(TEXTO):
★ ★ ★

Hay distintos relatos sobre los intentos de suicidio del poeta argentino Jorge Luis Borges. Fue en el verano de 1937. El escritor fue rechazado de un modo hiriente por una señorita. En una armería de Buenos Aires compró un revólver, y en un almacén una botella de ginebra Bols. Luego, sacó boleto para el primer tren hacia Adrogué, pasaje de ida solamente. En el hotel “Las Delicias” eligió una habitación y pidió no ser molestado.
Sin desvestirse, se acostó en la cama, en la zurda la botella de ginebra, que bebió entera, y en la diestra el revólver que se llevó a la sien y apretó el gatillo. Los nervios o el alcohol, o ambas cosas, hicieron que la bala solo rozara su cabello, sin producirle ni un rasguño. Anochecía. Se durmió. Al día siguiente despertó y se dijo: “ya me suicidaré mañana”. Murió de cáncer hepático a los 87 años.
Los hombres somos avariciosos: queremos poseer. El divorcio de 1981, prometió una liberación de las cadenas; la ley del aborto de 1985 poseer la vida del no nacido; la ley de educación del 1990 iba a hacer a nuestros hijos más listos; la de matrimonios homosexuales prometió cotas de felicidad en 2005; la de violencia de género de 2004 nos adueñaba de una sexualidad cultural. Ahora queremos también ser dueños de la muerte con la despenalización de la eutanasia.
Porque los hombres somos avariciosos: “seréis como dioses”, prometió la serpiente a Adán y Eva. Pocos hombres y pocas mujeres no dejamos de pensar de sí y para sí, casi exclusivamente. Y, sobre todo, no dejamos de agarrarnos al placer de lo empírico porque lo vemos como algo muy seguro.
Salvador Paniker constituyó en Barcelona la Asociación Derecho a Morir Dignamente (DMD) y murió en 2017. En su libro Adiós a casi todo propuso incluir el testamento vital (voluntades anticipadas) en la tarjeta sanitaria. Defendió despenalizar el suicidio asistido para los ancianos cansados de vivir. Quería que también fuéramos dueños de la muerte.
En 2018 el Colegio Oficial de Médicos de Barcelona señalaba “el peligro de interpretar la sedación terminal como una especie de eutanasia encubierta.” “Sedación es aliviar el sufrimiento, mientras que eutanasia es provocar la muerte para eliminar el sufrimiento.” “En la sedación los fármacos y las dosis se ajustan a la respuesta del paciente (…); en la eutanasia hacen falta fármacos y dosis letales que garanticen una muerte rápida.” “El debate, en términos de regulación y despenalización de la eutanasia, no es únicamente médico sino social, político e ideológico”, escribieron con razón, pero ambiguamente.

★ ★ ★

Registros guardados
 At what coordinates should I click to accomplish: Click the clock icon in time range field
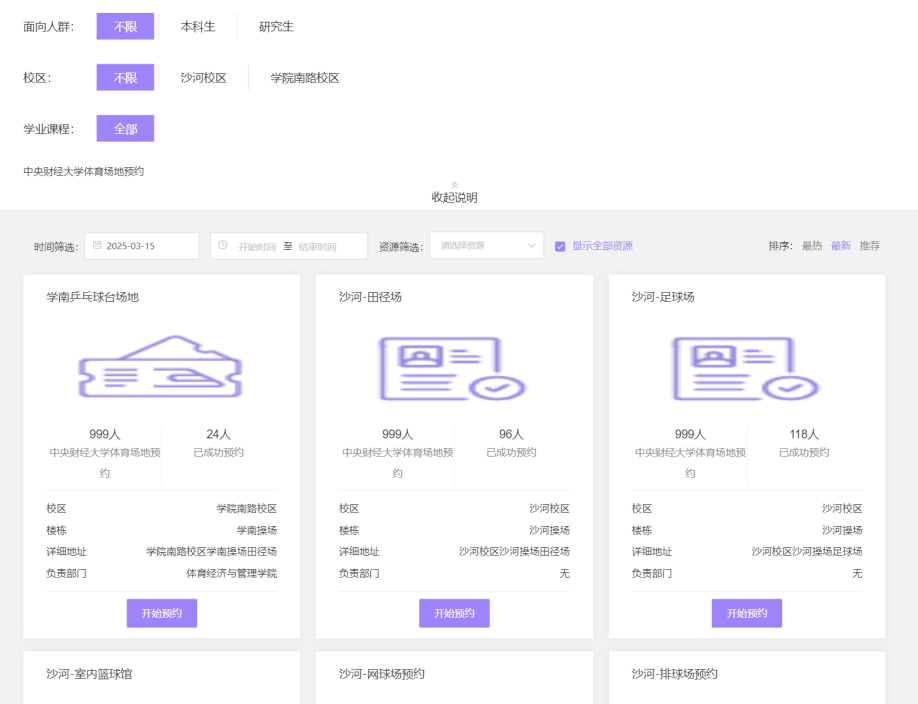[222, 245]
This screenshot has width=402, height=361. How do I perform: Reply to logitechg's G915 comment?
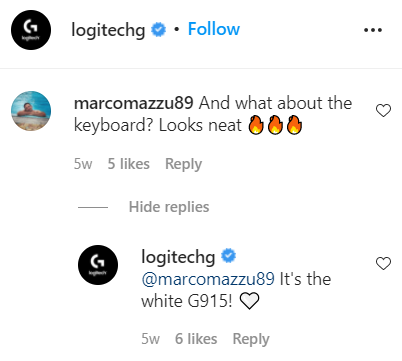(x=251, y=339)
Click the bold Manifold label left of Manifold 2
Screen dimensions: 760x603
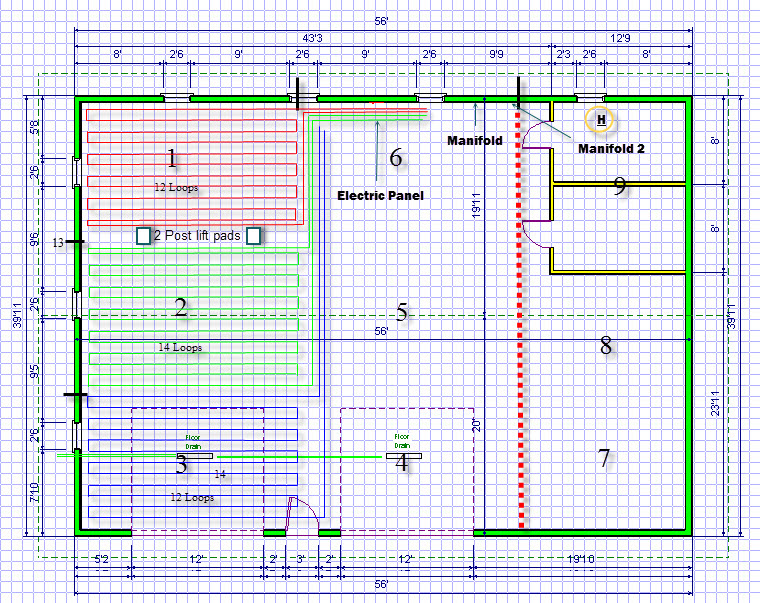tap(474, 141)
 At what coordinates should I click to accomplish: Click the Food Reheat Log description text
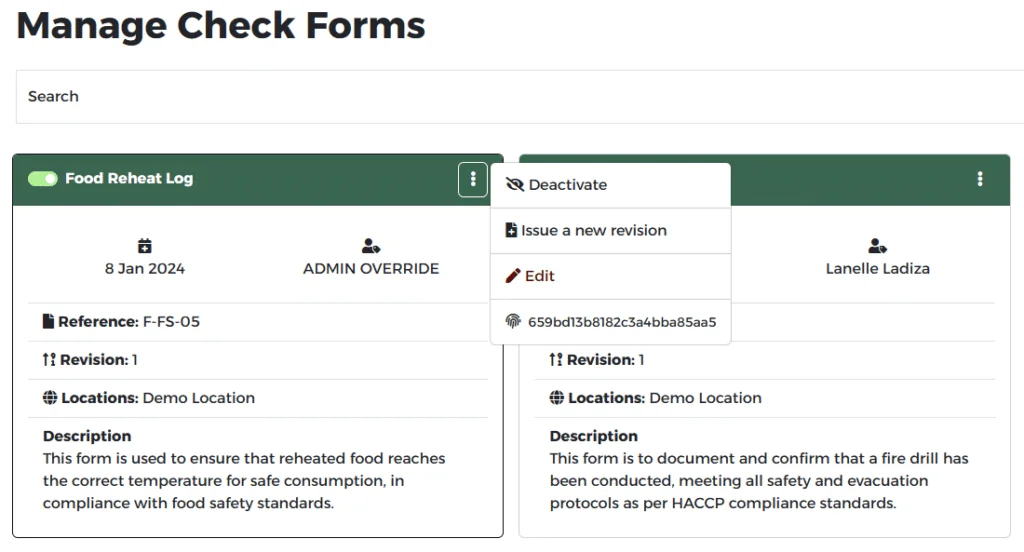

★ ★ ★

(INSTRUCCIÓN 1):
Devuelve, por favor, el fragmento del texto que empieza en las palabras "Hay distintos relatos" y termina después de "los 87 años.".
(INSTRUCCIÓN 2):
Según el texto, ¿de qué marca era la ginebra que compró Borges?
(INSTRUCCIÓN 3):
En el párrafo que empieza "Los hombres somos avariciosos: queremos poseer", el texto enumera medidas legales junto con un año. Indica cada una con su año.
Respóndelo todo basándote únicamente en el texto.

(RESULTADO 1):
Hay distintos relatos sobre los intentos de suicidio del poeta argentino Jorge Luis Borges. Fue en el verano de 1937. El escritor fue rechazado de un modo hiriente por una señorita. En una armería de Buenos Aires compró un revólver, y en un almacén una botella de ginebra Bols. Luego, sacó boleto para el primer tren hacia Adrogué, pasaje de ida solamente. En el hotel “Las Delicias” eligió una habitación y pidió no ser molestado.
Sin desvestirse, se acostó en la cama, en la zurda la botella de ginebra, que bebió entera, y en la diestra el revólver que se llevó a la sien y apretó el gatillo. Los nervios o el alcohol, o ambas cosas, hicieron que la bala solo rozara su cabello, sin producirle ni un rasguño. Anochecía. Se durmió. Al día siguiente despertó y se dijo: “ya me suicidaré mañana”. Murió de cáncer hepático a los 87 años.

(RESULTADO 2):
Bols.

(RESULTADO 3):
- El divorcio: 1981
- La ley del aborto: 1985
- La ley de educación: 1990
- La de matrimonios homosexuales: 2005
- La de violencia de género: 2004